> AIM: Please write out the records below verbatim, from the line containing "The width and" through the line containing "Action: pyautogui.click(x=630, y=76)", including both of those lines and nothing else.
[Start of EXCERPTED DATA]
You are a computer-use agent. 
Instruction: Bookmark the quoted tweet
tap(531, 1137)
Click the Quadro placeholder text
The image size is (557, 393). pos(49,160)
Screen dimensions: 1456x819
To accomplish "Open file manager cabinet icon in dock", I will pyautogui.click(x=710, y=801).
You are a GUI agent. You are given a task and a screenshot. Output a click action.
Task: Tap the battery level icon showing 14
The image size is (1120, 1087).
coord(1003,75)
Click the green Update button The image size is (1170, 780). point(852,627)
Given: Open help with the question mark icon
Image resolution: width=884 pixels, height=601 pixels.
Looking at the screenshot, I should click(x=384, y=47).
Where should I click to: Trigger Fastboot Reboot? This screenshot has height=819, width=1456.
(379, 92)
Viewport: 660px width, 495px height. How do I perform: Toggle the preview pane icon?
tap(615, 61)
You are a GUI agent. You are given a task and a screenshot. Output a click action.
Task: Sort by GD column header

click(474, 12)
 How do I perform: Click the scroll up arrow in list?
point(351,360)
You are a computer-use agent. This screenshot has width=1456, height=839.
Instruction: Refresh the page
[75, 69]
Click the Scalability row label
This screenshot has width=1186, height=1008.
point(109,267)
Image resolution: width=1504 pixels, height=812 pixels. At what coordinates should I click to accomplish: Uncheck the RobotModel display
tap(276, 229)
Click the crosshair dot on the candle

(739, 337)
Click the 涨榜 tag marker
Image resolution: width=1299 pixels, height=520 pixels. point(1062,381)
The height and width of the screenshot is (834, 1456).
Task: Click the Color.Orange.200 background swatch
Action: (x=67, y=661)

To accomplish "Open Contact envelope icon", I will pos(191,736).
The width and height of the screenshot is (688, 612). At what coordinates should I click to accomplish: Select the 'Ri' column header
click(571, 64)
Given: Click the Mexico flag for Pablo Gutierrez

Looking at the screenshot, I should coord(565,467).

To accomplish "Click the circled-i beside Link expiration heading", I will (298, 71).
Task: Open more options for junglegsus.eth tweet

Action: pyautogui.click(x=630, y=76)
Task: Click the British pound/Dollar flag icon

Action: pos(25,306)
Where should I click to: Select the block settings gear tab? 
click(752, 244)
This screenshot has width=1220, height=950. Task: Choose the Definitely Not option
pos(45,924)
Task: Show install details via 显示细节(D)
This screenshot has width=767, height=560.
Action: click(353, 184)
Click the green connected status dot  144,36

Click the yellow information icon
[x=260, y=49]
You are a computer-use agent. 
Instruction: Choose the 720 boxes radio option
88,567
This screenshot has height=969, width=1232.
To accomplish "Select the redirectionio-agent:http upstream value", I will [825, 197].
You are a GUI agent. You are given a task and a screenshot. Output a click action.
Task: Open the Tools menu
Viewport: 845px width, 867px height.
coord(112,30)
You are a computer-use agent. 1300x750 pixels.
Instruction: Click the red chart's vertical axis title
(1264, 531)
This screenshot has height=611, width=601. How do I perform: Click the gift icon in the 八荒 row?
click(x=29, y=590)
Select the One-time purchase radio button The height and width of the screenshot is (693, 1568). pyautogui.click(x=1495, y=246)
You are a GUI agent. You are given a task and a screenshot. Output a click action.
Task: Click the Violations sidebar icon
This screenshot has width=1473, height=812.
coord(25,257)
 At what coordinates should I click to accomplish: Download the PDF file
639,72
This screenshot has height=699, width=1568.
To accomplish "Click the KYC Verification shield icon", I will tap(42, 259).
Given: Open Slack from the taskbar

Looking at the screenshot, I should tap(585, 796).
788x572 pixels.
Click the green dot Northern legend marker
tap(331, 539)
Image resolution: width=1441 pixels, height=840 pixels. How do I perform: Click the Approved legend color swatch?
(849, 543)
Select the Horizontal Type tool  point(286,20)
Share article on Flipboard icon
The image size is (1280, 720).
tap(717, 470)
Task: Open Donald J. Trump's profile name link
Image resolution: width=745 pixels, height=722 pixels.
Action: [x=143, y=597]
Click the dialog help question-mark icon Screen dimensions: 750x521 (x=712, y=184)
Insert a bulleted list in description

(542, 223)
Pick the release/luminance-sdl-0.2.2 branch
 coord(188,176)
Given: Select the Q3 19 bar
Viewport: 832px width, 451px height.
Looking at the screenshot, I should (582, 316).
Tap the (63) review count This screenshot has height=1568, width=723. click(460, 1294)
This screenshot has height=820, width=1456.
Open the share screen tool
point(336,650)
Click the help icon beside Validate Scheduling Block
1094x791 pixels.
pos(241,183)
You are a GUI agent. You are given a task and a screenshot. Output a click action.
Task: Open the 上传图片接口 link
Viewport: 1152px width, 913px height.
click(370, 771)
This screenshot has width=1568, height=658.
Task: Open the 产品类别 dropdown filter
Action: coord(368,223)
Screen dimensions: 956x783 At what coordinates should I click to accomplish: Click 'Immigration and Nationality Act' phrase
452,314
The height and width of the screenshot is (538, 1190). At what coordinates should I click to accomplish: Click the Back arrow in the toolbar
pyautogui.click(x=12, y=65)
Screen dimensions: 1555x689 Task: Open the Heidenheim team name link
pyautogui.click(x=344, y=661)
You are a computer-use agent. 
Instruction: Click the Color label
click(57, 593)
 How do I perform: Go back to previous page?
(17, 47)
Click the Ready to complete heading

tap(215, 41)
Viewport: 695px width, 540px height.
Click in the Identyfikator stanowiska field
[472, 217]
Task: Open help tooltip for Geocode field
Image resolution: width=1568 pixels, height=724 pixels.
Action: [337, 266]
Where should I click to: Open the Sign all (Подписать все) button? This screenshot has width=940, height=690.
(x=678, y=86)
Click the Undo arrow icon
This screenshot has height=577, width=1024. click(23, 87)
[End of EXCERPTED DATA]
> ANSWER TO THE EXERCISE:
The width and height of the screenshot is (688, 612). At what coordinates should I click to accomplish: Select the 'Ri' column header
click(571, 64)
Given: Click the Mexico flag for Pablo Gutierrez

Looking at the screenshot, I should coord(565,467).

To accomplish "Click the circled-i beside Link expiration heading", I will (298, 71).
Task: Open more options for junglegsus.eth tweet

Action: pyautogui.click(x=630, y=76)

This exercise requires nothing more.